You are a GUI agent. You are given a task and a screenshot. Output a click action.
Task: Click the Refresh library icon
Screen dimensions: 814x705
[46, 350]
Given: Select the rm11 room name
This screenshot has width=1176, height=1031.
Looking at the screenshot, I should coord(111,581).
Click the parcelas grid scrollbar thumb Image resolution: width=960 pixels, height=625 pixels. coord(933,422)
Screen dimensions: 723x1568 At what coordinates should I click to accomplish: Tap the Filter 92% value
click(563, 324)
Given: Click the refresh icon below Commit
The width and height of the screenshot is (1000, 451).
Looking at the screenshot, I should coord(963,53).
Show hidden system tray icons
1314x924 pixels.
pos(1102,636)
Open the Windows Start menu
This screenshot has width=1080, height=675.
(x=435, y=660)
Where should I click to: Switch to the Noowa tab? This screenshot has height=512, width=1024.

WHAT THE TASK REQUIRES: Write out again, exactly, the line containing "Click the parcelas" and every later line of the records. Omit the rest.

TASK SOLUTION:
Click the parcelas grid scrollbar thumb Image resolution: width=960 pixels, height=625 pixels. coord(933,422)
Screen dimensions: 723x1568 At what coordinates should I click to accomplish: Tap the Filter 92% value
click(563, 324)
Given: Click the refresh icon below Commit
The width and height of the screenshot is (1000, 451).
Looking at the screenshot, I should coord(963,53).
Show hidden system tray icons
1314x924 pixels.
pos(1102,636)
Open the Windows Start menu
This screenshot has width=1080, height=675.
(x=435, y=660)
Where should I click to: Switch to the Noowa tab? This screenshot has height=512, width=1024.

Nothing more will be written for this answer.